Collected data:
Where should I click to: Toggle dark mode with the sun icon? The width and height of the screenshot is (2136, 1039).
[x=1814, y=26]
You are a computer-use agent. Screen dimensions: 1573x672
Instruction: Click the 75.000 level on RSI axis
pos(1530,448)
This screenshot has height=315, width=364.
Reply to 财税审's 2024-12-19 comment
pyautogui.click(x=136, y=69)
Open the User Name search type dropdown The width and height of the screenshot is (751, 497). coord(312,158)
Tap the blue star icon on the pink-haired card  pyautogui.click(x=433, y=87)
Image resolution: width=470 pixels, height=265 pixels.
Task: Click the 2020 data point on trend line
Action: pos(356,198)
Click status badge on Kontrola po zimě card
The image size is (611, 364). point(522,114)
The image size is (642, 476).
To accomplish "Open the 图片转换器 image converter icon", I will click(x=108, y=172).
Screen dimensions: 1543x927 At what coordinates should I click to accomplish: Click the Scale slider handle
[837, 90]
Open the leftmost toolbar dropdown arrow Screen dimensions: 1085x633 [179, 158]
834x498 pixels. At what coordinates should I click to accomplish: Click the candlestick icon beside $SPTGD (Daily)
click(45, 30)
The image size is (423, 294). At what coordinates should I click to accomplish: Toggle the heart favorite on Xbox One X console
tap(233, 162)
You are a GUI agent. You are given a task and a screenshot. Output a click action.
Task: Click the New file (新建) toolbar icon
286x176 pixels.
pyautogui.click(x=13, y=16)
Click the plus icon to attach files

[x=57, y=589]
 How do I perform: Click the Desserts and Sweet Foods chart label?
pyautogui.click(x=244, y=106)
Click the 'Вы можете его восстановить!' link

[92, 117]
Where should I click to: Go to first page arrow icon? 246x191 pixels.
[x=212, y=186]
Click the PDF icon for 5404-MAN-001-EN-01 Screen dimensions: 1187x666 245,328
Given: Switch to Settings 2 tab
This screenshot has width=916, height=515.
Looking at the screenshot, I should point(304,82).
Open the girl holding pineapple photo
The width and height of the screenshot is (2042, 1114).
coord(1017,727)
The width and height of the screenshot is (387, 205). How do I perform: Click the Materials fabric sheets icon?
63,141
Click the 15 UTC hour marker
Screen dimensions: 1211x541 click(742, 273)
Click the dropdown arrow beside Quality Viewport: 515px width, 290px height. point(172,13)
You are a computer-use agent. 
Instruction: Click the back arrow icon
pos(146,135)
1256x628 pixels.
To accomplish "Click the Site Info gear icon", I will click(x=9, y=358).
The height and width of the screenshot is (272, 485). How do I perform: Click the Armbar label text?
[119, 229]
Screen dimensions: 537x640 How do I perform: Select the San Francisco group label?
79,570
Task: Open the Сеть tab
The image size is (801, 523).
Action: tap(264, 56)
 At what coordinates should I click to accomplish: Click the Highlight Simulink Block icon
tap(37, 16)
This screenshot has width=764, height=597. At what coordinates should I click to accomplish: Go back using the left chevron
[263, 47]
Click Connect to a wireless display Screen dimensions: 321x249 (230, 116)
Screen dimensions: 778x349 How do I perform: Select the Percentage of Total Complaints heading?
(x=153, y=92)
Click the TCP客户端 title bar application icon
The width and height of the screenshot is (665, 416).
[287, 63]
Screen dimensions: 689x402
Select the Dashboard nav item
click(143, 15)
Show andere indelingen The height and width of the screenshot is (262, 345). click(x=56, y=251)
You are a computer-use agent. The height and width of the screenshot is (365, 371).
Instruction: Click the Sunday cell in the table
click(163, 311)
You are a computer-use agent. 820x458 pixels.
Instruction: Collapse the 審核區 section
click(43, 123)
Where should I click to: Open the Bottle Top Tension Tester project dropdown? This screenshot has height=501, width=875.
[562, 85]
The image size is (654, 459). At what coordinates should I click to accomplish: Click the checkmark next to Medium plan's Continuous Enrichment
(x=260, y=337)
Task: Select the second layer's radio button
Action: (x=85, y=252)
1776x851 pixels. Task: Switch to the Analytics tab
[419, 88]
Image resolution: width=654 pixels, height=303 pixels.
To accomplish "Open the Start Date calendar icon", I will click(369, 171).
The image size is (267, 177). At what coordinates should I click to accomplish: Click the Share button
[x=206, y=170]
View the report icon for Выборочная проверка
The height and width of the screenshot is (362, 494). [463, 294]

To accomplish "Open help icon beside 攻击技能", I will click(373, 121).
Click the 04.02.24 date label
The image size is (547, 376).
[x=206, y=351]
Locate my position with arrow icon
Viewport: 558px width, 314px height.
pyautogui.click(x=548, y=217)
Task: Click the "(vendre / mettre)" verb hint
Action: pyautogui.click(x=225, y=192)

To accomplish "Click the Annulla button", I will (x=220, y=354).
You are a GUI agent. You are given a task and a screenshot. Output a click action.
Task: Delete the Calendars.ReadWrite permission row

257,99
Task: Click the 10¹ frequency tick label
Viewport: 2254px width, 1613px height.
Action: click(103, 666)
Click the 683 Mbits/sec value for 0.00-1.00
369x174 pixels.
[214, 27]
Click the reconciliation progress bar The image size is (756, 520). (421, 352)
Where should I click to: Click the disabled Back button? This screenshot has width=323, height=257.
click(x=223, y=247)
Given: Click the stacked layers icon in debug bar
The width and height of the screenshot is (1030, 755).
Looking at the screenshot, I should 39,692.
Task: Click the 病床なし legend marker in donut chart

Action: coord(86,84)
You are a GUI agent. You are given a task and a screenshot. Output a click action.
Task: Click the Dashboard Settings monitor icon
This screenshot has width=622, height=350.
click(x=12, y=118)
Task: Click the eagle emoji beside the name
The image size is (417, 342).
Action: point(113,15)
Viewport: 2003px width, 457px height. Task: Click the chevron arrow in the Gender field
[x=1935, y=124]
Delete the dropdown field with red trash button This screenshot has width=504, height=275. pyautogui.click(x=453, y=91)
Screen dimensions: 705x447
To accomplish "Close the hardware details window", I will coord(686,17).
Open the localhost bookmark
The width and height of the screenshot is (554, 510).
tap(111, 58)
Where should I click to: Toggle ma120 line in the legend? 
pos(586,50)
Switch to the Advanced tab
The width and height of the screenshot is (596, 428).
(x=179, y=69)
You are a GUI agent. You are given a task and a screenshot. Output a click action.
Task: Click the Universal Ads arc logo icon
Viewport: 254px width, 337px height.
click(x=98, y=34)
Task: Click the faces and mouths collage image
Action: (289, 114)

TASK: Copy every line of the records above character for character, keeping the original order.

SOLUTION FOR THIS TASK:
Where should I click to: Toggle dark mode with the sun icon? The width and height of the screenshot is (2136, 1039).
[x=1814, y=26]
You are a computer-use agent. Screen dimensions: 1573x672
Instruction: Click the 75.000 level on RSI axis
pos(1530,448)
This screenshot has height=315, width=364.
Reply to 财税审's 2024-12-19 comment
pyautogui.click(x=136, y=69)
Open the User Name search type dropdown The width and height of the screenshot is (751, 497). coord(312,158)
Tap the blue star icon on the pink-haired card  pyautogui.click(x=433, y=87)
Image resolution: width=470 pixels, height=265 pixels.
Task: Click the 2020 data point on trend line
Action: pos(356,198)
Click status badge on Kontrola po zimě card
The image size is (611, 364). point(522,114)
The image size is (642, 476).
To accomplish "Open the 图片转换器 image converter icon", I will click(x=108, y=172).
Screen dimensions: 1543x927 At what coordinates should I click to accomplish: Click the Scale slider handle
[837, 90]
Open the leftmost toolbar dropdown arrow Screen dimensions: 1085x633 [179, 158]
834x498 pixels. At what coordinates should I click to accomplish: Click the candlestick icon beside $SPTGD (Daily)
click(45, 30)
The image size is (423, 294). At what coordinates should I click to accomplish: Toggle the heart favorite on Xbox One X console
tap(233, 162)
You are a GUI agent. You are given a task and a screenshot. Output a click action.
Task: Click the New file (新建) toolbar icon
286x176 pixels.
pyautogui.click(x=13, y=16)
Click the plus icon to attach files

[x=57, y=589]
 How do I perform: Click the Desserts and Sweet Foods chart label?
pyautogui.click(x=244, y=106)
Click the 'Вы можете его восстановить!' link

[92, 117]
Where should I click to: Go to first page arrow icon? 246x191 pixels.
[x=212, y=186]
Click the PDF icon for 5404-MAN-001-EN-01 Screen dimensions: 1187x666 245,328
Given: Switch to Settings 2 tab
This screenshot has width=916, height=515.
Looking at the screenshot, I should point(304,82).
Open the girl holding pineapple photo
The width and height of the screenshot is (2042, 1114).
coord(1017,727)
The width and height of the screenshot is (387, 205). How do I perform: Click the Materials fabric sheets icon?
63,141
Click the 15 UTC hour marker
Screen dimensions: 1211x541 click(742, 273)
Click the dropdown arrow beside Quality Viewport: 515px width, 290px height. point(172,13)
You are a computer-use agent. 
Instruction: Click the back arrow icon
pos(146,135)
1256x628 pixels.
To accomplish "Click the Site Info gear icon", I will click(x=9, y=358).
The height and width of the screenshot is (272, 485). How do I perform: Click the Armbar label text?
[119, 229]
Screen dimensions: 537x640 How do I perform: Select the San Francisco group label?
79,570
Task: Open the Сеть tab
The image size is (801, 523).
Action: tap(264, 56)
 At what coordinates should I click to accomplish: Click the Highlight Simulink Block icon
tap(37, 16)
This screenshot has width=764, height=597. At what coordinates should I click to accomplish: Go back using the left chevron
[263, 47]
Click Connect to a wireless display Screen dimensions: 321x249 (230, 116)
Screen dimensions: 778x349 How do I perform: Select the Percentage of Total Complaints heading?
(x=153, y=92)
Click the TCP客户端 title bar application icon
The width and height of the screenshot is (665, 416).
[287, 63]
Screen dimensions: 689x402
Select the Dashboard nav item
click(143, 15)
Show andere indelingen The height and width of the screenshot is (262, 345). click(x=56, y=251)
You are a computer-use agent. The height and width of the screenshot is (365, 371).
Instruction: Click the Sunday cell in the table
click(163, 311)
You are a computer-use agent. 820x458 pixels.
Instruction: Collapse the 審核區 section
click(43, 123)
Where should I click to: Open the Bottle Top Tension Tester project dropdown? This screenshot has height=501, width=875.
[562, 85]
The image size is (654, 459). At what coordinates should I click to accomplish: Click the checkmark next to Medium plan's Continuous Enrichment
(x=260, y=337)
Task: Select the second layer's radio button
Action: (x=85, y=252)
1776x851 pixels. Task: Switch to the Analytics tab
[419, 88]
Image resolution: width=654 pixels, height=303 pixels.
To accomplish "Open the Start Date calendar icon", I will click(369, 171).
The image size is (267, 177). At what coordinates should I click to accomplish: Click the Share button
[x=206, y=170]
View the report icon for Выборочная проверка
The height and width of the screenshot is (362, 494). [463, 294]

To accomplish "Open help icon beside 攻击技能", I will click(373, 121).
Click the 04.02.24 date label
The image size is (547, 376).
[x=206, y=351]
Locate my position with arrow icon
Viewport: 558px width, 314px height.
pyautogui.click(x=548, y=217)
Task: Click the "(vendre / mettre)" verb hint
Action: pyautogui.click(x=225, y=192)

To accomplish "Click the Annulla button", I will (x=220, y=354).
You are a GUI agent. You are given a task and a screenshot. Output a click action.
Task: Delete the Calendars.ReadWrite permission row

257,99
Task: Click the 10¹ frequency tick label
Viewport: 2254px width, 1613px height.
Action: click(103, 666)
Click the 683 Mbits/sec value for 0.00-1.00
369x174 pixels.
[214, 27]
Click the reconciliation progress bar The image size is (756, 520). (421, 352)
Where should I click to: Click the disabled Back button? This screenshot has width=323, height=257.
click(x=223, y=247)
Given: Click the stacked layers icon in debug bar
The width and height of the screenshot is (1030, 755).
Looking at the screenshot, I should 39,692.
Task: Click the 病床なし legend marker in donut chart

Action: coord(86,84)
You are a GUI agent. You are given a task and a screenshot. Output a click action.
Task: Click the Dashboard Settings monitor icon
This screenshot has width=622, height=350.
click(x=12, y=118)
Task: Click the eagle emoji beside the name
The image size is (417, 342).
Action: point(113,15)
Viewport: 2003px width, 457px height. Task: Click the chevron arrow in the Gender field
[x=1935, y=124]
Delete the dropdown field with red trash button This screenshot has width=504, height=275. pyautogui.click(x=453, y=91)
Screen dimensions: 705x447
To accomplish "Close the hardware details window", I will coord(686,17).
Open the localhost bookmark
The width and height of the screenshot is (554, 510).
tap(111, 58)
Where should I click to: Toggle ma120 line in the legend? 
pos(586,50)
Switch to the Advanced tab
The width and height of the screenshot is (596, 428).
(x=179, y=69)
You are a GUI agent. You are given a task and a screenshot. Output a click action.
Task: Click the Universal Ads arc logo icon
Viewport: 254px width, 337px height.
click(x=98, y=34)
Task: Click the faces and mouths collage image
Action: (289, 114)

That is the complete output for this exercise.